■ Exercise requirements
Your copy should hold exactly the lines from the one containing "Task: Open the" through the last line of the entries, and no pictures.

■ Input records
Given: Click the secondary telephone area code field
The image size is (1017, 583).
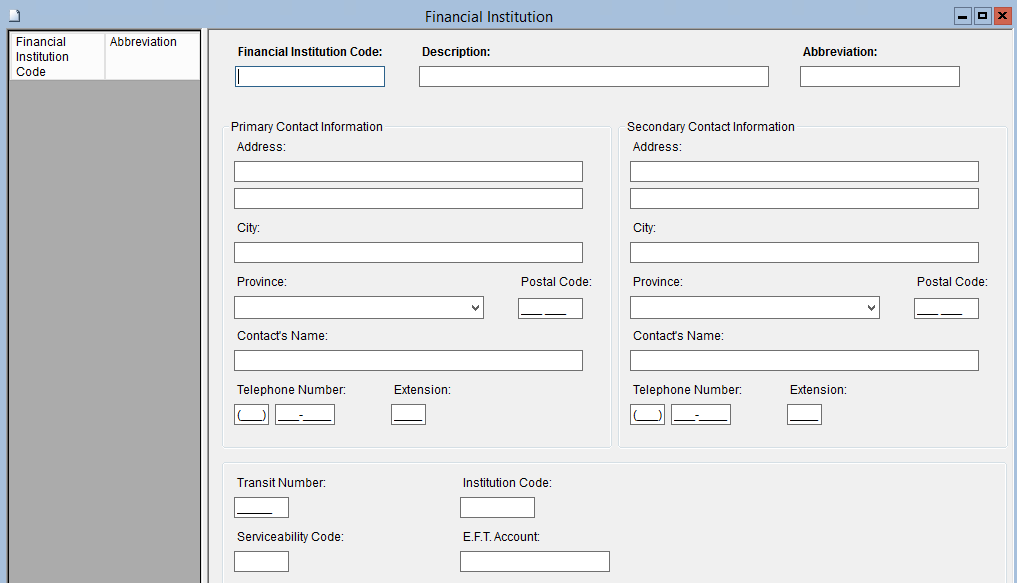Looking at the screenshot, I should point(647,415).
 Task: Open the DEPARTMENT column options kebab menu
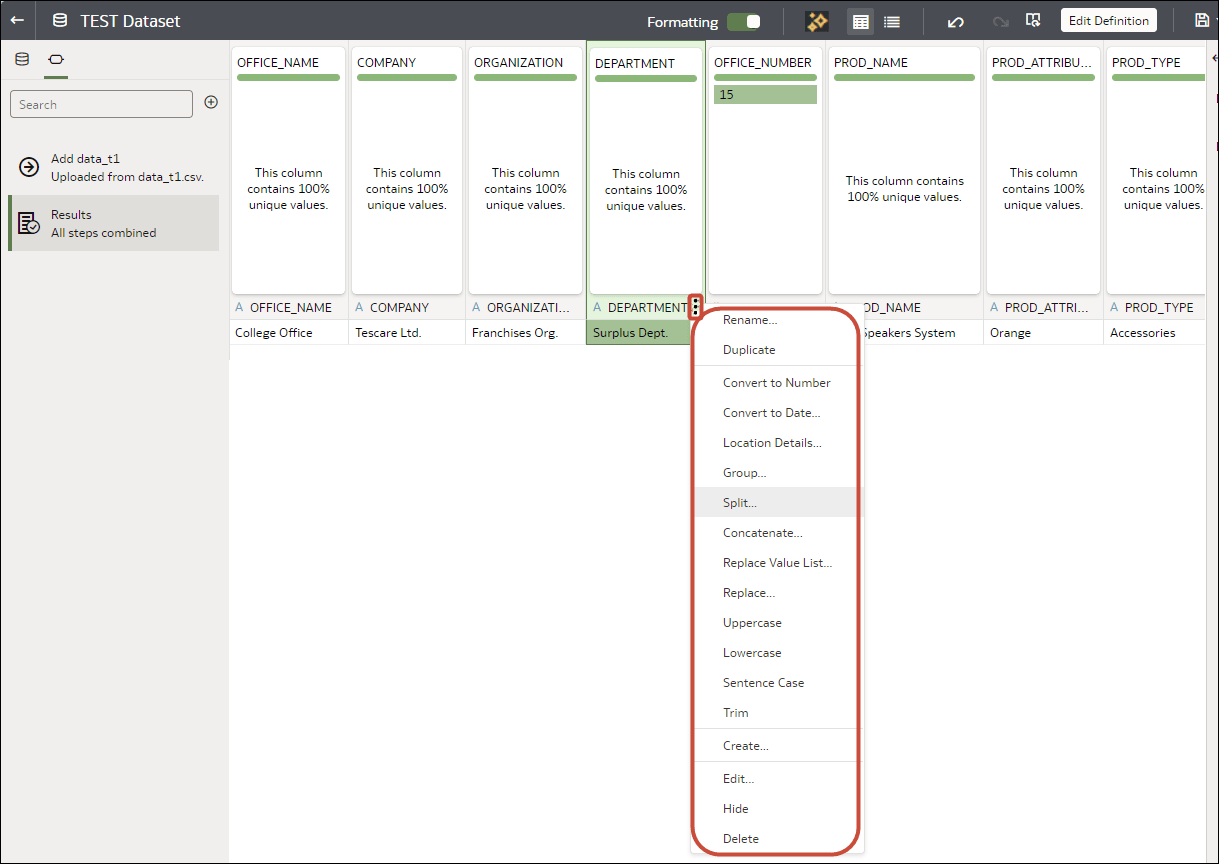(694, 307)
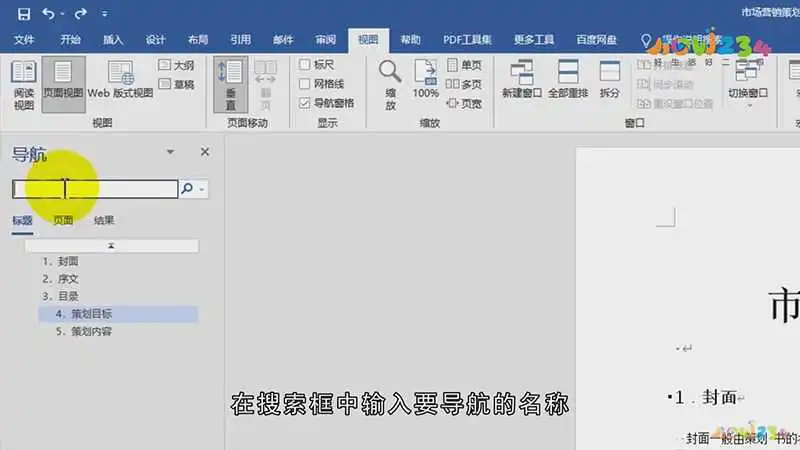Select 垂直 vertical page movement

click(231, 83)
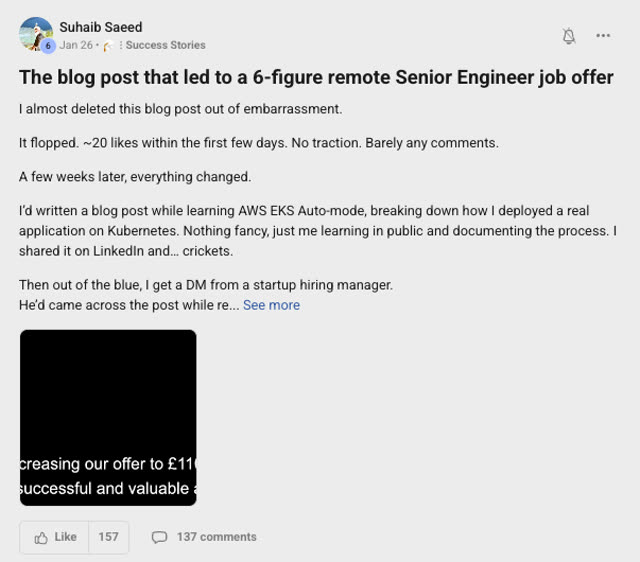Screen dimensions: 640x562
Task: Click the category icon beside Success Stories
Action: (108, 46)
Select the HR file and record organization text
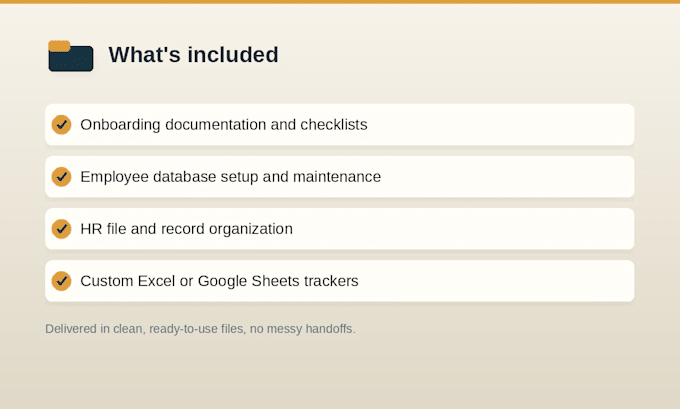Image resolution: width=680 pixels, height=409 pixels. 186,229
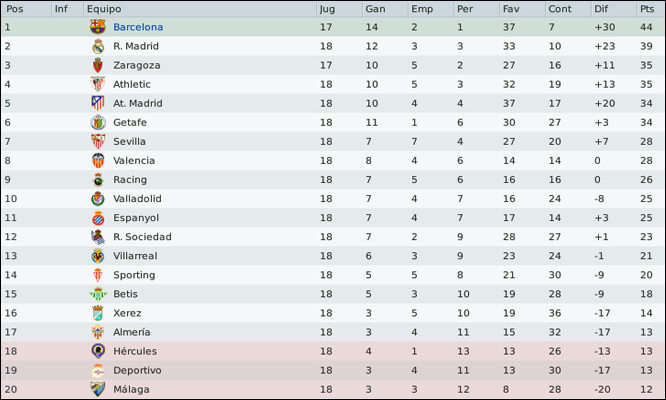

■ Reply
 Task: Open the DEPARTMENT column options kebab menu
(694, 307)
Select 垂直 vertical page movement

click(231, 83)
Screen dimensions: 640x562
Task: Click the category icon beside Success Stories
Action: (108, 46)
Select the HR file and record organization text
Image resolution: width=680 pixels, height=409 pixels. 186,229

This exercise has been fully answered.